What you need to do:
Omit the pictures and return exactly the stretch of the material below from the line with "At what coordinates should I click to accomplish: Launch" through the line with "Given: Click the share icon on the 离火刃 card".

Records shown:
____________________
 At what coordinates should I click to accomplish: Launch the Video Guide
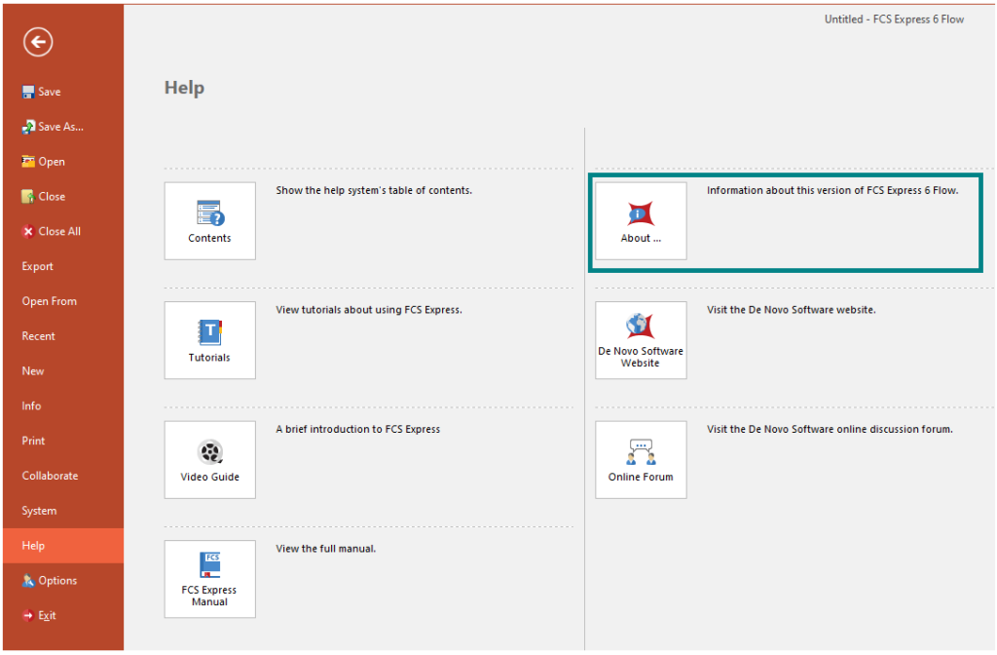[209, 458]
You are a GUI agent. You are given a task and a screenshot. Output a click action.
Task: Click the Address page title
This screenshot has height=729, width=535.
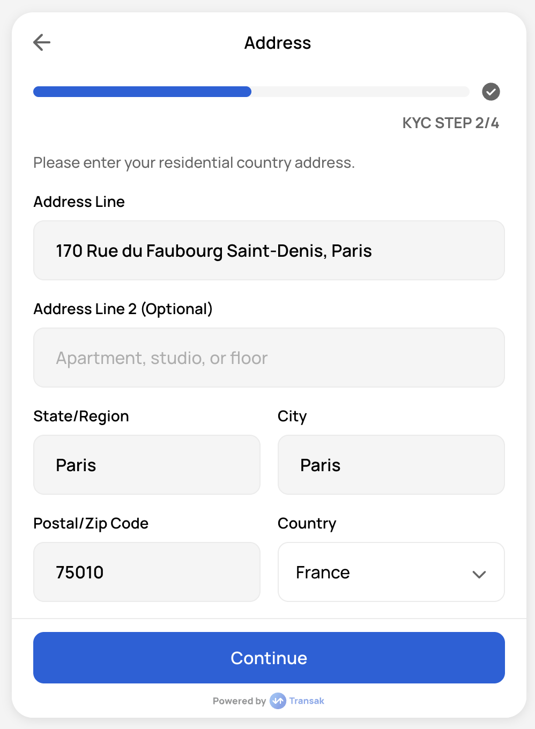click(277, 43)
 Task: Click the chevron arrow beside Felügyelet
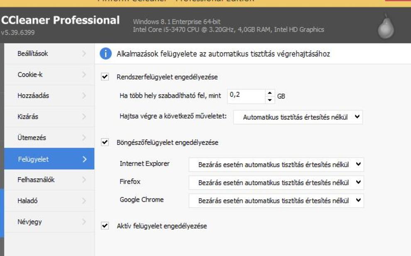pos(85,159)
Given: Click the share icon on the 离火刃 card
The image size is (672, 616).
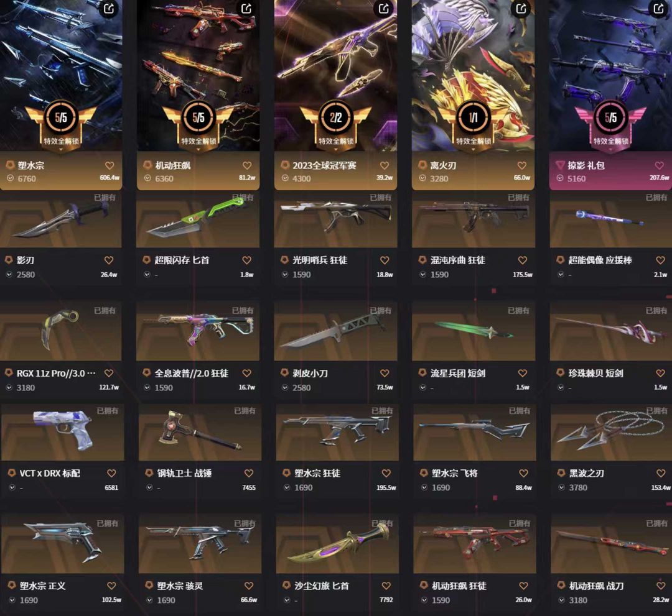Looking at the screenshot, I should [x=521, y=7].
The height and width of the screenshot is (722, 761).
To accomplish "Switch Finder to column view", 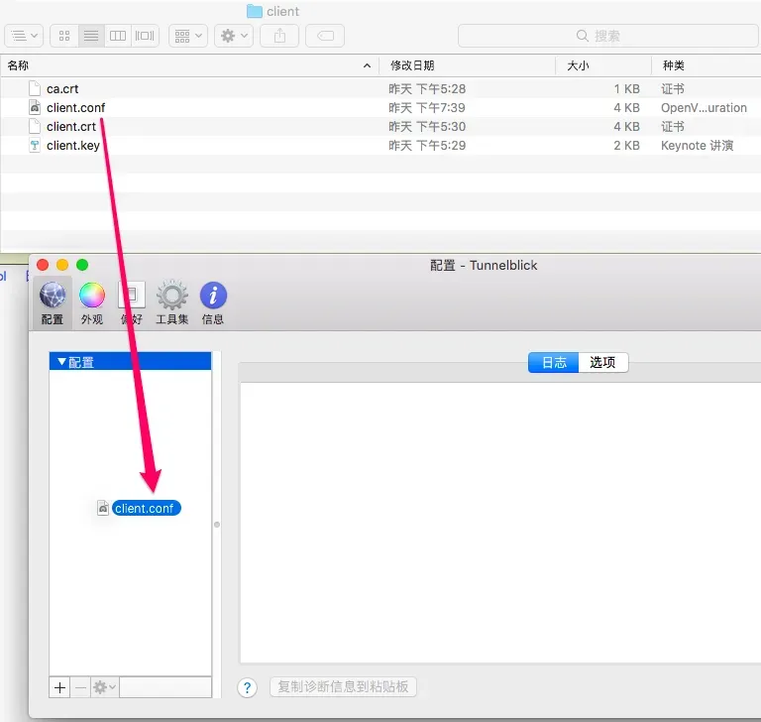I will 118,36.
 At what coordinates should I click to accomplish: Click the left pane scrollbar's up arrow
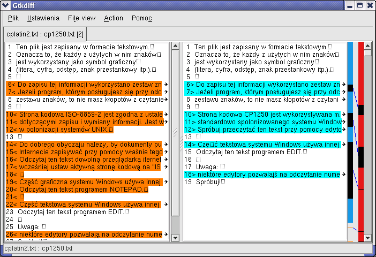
____________________
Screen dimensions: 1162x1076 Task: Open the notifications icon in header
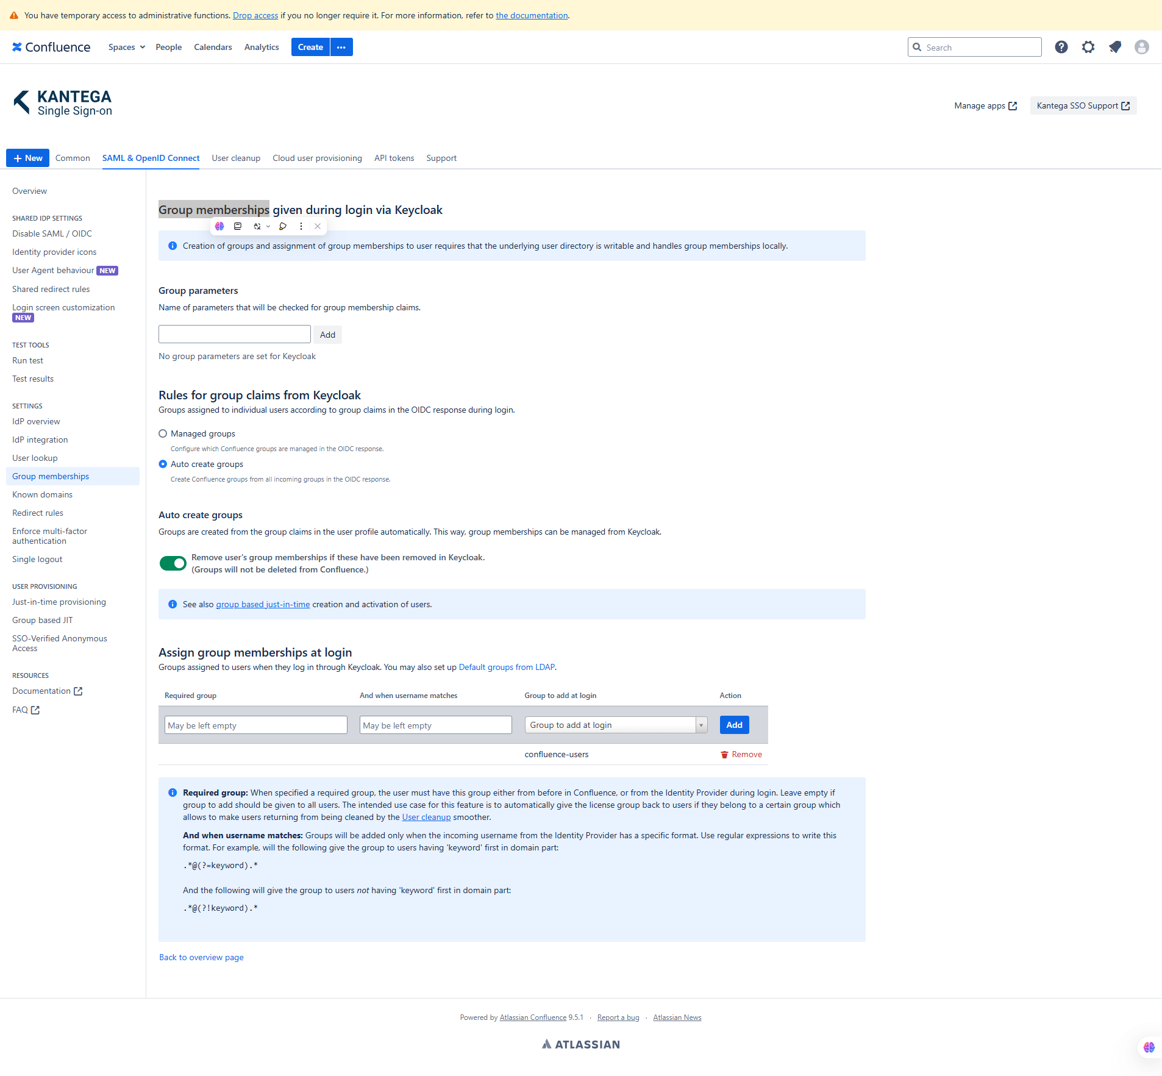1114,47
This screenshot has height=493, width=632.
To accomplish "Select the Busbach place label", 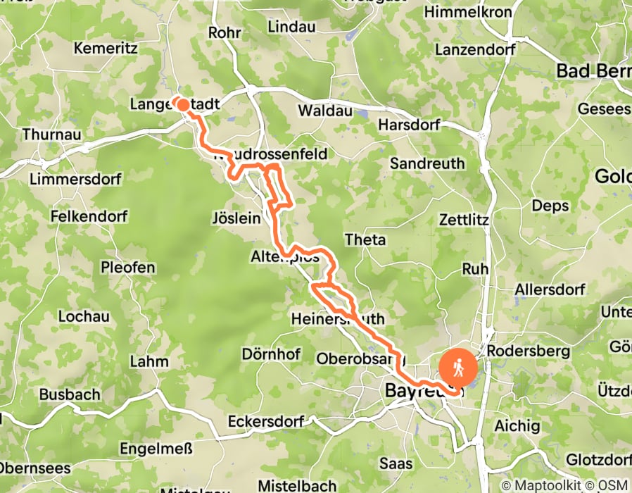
____________________
Answer to the exercise:
 At what coordinates should I click to accomplish: Launch the Video Guide
[209, 458]
You are a GUI agent. You are given a task and a screenshot. Output a click action.
Task: Click the Address page title
This screenshot has height=729, width=535.
click(277, 43)
 Task: Click the chevron arrow beside Felügyelet
pos(85,159)
Given: Click the share icon on the 离火刃 card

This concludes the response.